The New York Times Co. v. Microsoft Corp., et al.

Overview

Filed December 27, 2023 in the Federal District Court for the Southern District of New York.

Summary: The New York Times filed suit against Open AI and Microsoft for copyright infringement, vicarious and contributory copyright infringement, violations of the DMCA, common law unfair competition, and trademark dilution. It alleges that the defendants unlawfully copied The Times’ content via their generative AI products like ChatGPT and Copilot. These generative AIs rely on large-language models (LLMs) that, The Times alleges, were built by copying millions of its copyrighted articles.

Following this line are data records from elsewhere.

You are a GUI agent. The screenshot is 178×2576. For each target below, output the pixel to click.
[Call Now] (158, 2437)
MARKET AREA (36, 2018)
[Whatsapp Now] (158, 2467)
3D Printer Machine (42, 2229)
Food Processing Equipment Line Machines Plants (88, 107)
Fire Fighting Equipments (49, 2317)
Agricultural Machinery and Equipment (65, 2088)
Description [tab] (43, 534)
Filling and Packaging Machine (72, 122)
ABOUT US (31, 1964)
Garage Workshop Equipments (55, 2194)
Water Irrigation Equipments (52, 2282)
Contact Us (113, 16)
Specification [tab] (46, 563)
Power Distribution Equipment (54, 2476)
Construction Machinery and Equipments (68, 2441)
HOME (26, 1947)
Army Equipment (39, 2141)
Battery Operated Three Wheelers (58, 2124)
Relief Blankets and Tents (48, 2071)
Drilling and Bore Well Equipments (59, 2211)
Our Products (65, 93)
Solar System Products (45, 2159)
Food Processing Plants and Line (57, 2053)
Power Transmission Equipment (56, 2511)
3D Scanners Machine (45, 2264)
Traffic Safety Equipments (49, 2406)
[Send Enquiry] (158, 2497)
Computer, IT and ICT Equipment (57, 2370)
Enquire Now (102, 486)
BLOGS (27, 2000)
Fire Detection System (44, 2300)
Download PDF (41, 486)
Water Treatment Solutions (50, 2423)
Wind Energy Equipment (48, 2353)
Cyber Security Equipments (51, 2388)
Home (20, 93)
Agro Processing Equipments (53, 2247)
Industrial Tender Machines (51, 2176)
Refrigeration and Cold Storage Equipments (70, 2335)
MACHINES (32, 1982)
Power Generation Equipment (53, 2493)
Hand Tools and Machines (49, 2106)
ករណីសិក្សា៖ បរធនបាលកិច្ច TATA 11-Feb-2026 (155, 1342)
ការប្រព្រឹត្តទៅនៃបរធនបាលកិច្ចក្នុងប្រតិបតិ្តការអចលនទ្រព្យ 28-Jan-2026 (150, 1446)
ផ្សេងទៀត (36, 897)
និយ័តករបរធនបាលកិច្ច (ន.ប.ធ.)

Status: On April 1, 2024, the judge denied a motion to intervene filed by plaintiffs from a related litigation against Microsoft. The related litigation is a class action comprising book authors and playwrights who claim that OpenAI infringed their copyrights. Separately, OpenAI and Microsoft moved to dismiss the complaint. The Court granted The NYT’s motion to file an amended complaint on August 6, 2024, which it did on August 12. In response to defendants’ motion to dismiss, the court, on March 26, 2025, ruled (i) all the copyright infringement claims survive, (ii) the unfair competition claim should be dismissed with prejudice, and (iii) most of the DMCA claims should be dismissed without prejudice.

Bottom Line: This is yet another intellectual property lawsuit against generative AI companies. The Times attached compelling evidence of copying to its complaint where the AI spit out almost verbatim copies of The Times’ copyrighted articles. Like the other lawsuits, the main defense for OpenAI and Microsoft may be that their use of The Times’ content was protected by fair use.